--- Task data ---

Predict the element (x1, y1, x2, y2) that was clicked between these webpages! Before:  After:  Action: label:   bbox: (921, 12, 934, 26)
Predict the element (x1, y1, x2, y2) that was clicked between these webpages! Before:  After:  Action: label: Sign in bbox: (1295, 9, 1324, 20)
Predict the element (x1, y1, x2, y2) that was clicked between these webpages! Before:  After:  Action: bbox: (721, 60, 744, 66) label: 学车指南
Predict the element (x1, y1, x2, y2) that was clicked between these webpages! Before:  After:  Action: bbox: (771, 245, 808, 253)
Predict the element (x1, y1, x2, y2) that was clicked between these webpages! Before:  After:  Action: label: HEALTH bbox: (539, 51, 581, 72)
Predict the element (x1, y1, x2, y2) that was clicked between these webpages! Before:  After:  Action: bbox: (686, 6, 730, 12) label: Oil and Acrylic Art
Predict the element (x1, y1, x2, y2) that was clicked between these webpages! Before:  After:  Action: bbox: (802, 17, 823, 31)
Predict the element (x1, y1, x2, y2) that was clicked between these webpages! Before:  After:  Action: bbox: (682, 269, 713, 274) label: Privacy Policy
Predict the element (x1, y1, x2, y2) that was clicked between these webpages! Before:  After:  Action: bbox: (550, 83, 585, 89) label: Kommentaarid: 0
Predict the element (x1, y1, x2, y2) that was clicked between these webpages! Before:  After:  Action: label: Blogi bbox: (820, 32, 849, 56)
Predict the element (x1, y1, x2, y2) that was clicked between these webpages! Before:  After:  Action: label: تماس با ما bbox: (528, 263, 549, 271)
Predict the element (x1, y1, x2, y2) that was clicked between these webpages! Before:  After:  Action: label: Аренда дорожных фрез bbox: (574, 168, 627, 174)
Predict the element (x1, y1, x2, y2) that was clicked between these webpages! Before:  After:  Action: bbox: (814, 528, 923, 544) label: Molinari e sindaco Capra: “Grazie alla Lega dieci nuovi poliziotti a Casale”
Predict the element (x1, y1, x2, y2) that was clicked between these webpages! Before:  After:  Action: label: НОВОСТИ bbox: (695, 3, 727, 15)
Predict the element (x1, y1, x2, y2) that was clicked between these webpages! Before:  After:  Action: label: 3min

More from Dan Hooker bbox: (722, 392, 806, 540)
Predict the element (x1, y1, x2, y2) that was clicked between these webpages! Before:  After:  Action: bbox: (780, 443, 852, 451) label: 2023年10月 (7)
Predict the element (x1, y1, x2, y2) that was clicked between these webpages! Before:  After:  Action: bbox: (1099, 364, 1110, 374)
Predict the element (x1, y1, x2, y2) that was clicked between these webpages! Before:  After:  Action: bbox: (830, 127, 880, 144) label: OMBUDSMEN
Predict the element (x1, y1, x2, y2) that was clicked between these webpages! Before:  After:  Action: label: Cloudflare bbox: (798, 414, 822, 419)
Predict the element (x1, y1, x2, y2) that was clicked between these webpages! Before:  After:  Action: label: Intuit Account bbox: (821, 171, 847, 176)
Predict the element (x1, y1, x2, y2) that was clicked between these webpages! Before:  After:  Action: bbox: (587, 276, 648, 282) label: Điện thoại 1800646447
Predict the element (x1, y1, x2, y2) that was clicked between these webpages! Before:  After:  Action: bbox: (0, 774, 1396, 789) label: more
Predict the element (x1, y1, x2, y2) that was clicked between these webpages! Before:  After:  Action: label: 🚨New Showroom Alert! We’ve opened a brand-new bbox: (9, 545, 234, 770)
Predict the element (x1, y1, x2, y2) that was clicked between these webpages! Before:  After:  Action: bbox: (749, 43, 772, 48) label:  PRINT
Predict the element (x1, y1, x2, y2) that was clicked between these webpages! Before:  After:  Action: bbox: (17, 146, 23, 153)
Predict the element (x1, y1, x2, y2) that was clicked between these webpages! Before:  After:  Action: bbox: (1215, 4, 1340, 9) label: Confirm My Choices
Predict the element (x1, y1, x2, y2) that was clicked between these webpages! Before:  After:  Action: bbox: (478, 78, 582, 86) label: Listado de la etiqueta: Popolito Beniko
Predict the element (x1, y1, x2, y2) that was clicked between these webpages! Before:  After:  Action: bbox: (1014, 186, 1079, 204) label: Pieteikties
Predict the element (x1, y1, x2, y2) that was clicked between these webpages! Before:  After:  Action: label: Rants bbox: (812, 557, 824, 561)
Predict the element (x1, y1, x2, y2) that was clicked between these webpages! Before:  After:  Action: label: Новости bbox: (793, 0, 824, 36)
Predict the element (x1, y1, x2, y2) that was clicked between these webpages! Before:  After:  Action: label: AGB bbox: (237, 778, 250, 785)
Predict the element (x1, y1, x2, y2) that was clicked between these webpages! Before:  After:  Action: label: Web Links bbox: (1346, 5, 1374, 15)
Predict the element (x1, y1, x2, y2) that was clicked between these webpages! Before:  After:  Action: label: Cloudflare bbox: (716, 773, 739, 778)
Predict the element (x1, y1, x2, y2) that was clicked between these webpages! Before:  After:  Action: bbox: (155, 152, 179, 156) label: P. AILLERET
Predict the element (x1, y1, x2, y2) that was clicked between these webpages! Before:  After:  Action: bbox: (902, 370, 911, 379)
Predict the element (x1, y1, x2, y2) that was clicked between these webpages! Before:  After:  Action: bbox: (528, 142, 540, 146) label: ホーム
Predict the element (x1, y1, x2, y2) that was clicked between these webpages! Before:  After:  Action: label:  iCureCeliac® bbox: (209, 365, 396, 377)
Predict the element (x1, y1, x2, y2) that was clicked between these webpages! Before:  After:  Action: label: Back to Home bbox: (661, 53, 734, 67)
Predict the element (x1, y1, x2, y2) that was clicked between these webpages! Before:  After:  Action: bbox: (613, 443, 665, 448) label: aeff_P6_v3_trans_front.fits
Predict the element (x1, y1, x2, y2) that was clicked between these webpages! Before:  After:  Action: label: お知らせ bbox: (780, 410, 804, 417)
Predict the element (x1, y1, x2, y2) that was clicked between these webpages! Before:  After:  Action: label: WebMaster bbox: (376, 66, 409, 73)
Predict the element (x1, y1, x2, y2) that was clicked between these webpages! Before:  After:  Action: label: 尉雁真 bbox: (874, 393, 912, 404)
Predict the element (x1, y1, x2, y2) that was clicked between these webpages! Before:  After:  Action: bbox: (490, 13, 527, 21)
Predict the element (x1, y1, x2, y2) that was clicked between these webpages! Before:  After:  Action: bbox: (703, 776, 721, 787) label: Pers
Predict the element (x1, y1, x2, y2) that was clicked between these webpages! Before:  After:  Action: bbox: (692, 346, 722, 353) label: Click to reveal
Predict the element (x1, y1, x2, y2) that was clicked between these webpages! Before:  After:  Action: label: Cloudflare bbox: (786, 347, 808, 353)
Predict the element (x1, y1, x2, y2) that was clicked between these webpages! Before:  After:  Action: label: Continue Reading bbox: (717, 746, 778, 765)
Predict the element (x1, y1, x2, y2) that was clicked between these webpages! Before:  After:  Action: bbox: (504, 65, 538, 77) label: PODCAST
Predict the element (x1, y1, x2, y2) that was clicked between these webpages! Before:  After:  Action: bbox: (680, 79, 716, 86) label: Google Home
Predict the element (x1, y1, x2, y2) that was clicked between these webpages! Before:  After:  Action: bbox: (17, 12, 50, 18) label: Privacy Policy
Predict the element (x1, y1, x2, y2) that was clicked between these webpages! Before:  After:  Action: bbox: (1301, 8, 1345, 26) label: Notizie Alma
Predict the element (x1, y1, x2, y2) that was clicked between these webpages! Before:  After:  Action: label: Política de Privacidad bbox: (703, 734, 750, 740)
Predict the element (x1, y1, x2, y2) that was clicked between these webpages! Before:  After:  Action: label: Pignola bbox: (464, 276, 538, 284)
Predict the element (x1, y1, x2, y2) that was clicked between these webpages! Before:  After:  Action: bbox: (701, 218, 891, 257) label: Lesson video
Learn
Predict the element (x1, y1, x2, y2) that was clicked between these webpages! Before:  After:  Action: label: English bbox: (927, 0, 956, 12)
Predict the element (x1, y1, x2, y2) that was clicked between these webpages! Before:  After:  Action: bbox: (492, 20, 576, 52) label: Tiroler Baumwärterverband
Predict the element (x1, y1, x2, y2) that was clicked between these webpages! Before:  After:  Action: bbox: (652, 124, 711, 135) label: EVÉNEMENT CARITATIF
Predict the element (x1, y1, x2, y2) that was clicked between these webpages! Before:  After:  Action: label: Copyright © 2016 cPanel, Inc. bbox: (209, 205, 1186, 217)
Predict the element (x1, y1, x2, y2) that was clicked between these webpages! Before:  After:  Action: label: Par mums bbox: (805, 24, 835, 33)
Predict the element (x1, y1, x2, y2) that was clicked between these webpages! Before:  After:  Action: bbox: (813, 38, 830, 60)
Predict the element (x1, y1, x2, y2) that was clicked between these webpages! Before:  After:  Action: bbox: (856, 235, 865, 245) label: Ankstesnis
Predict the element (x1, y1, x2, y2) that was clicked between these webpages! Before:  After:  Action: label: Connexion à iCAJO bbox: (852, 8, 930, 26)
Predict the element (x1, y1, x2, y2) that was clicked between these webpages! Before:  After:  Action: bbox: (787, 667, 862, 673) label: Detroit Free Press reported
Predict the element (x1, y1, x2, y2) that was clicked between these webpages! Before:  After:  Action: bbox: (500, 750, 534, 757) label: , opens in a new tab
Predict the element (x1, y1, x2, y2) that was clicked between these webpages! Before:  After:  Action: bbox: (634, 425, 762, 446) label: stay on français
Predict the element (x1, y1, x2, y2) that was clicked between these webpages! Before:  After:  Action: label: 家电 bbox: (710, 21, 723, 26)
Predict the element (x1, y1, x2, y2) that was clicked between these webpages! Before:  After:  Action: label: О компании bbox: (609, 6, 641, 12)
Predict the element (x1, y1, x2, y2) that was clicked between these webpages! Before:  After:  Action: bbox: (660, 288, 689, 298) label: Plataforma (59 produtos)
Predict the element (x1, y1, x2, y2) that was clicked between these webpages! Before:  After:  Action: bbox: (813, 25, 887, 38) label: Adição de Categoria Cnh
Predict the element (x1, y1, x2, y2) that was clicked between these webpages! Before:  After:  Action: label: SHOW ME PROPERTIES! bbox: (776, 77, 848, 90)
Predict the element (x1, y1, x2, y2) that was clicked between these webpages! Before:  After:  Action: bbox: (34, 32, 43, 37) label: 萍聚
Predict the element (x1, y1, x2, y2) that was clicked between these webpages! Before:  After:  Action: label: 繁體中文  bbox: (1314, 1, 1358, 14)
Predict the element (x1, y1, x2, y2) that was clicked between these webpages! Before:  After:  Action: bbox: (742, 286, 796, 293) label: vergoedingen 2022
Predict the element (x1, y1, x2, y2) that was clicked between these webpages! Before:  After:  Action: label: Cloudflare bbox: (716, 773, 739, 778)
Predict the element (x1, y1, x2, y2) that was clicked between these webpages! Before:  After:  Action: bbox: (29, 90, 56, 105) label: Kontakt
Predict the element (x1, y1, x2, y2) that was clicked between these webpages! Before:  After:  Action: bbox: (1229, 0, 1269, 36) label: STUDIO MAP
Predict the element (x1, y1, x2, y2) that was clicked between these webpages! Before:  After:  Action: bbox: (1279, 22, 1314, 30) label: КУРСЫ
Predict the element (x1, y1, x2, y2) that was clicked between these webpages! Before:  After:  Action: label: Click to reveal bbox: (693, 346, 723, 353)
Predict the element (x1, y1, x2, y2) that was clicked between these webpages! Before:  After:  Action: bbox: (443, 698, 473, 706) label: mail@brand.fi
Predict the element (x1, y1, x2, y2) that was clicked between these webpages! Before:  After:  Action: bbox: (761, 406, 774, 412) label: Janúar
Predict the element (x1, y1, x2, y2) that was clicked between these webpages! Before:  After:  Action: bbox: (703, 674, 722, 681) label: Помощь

---

Task objective: Recast the part of the listing that opens with the line containing "and Acrylic Art" and closes with the line containing "17, 823, 31)" as a Markdown table with the columns Row and Line, omitting any blank lines.

Answer for the task:
| Row | Line |
|---|---|
| 1 | Predict the element (x1, y1, x2, y2) that was clicked between these webpages! Before:  After:  Action: bbox: (686, 6, 730, 12) label: Oil and Acrylic Art |
| 2 | Predict the element (x1, y1, x2, y2) that was clicked between these webpages! Before:  After:  Action: bbox: (802, 17, 823, 31) |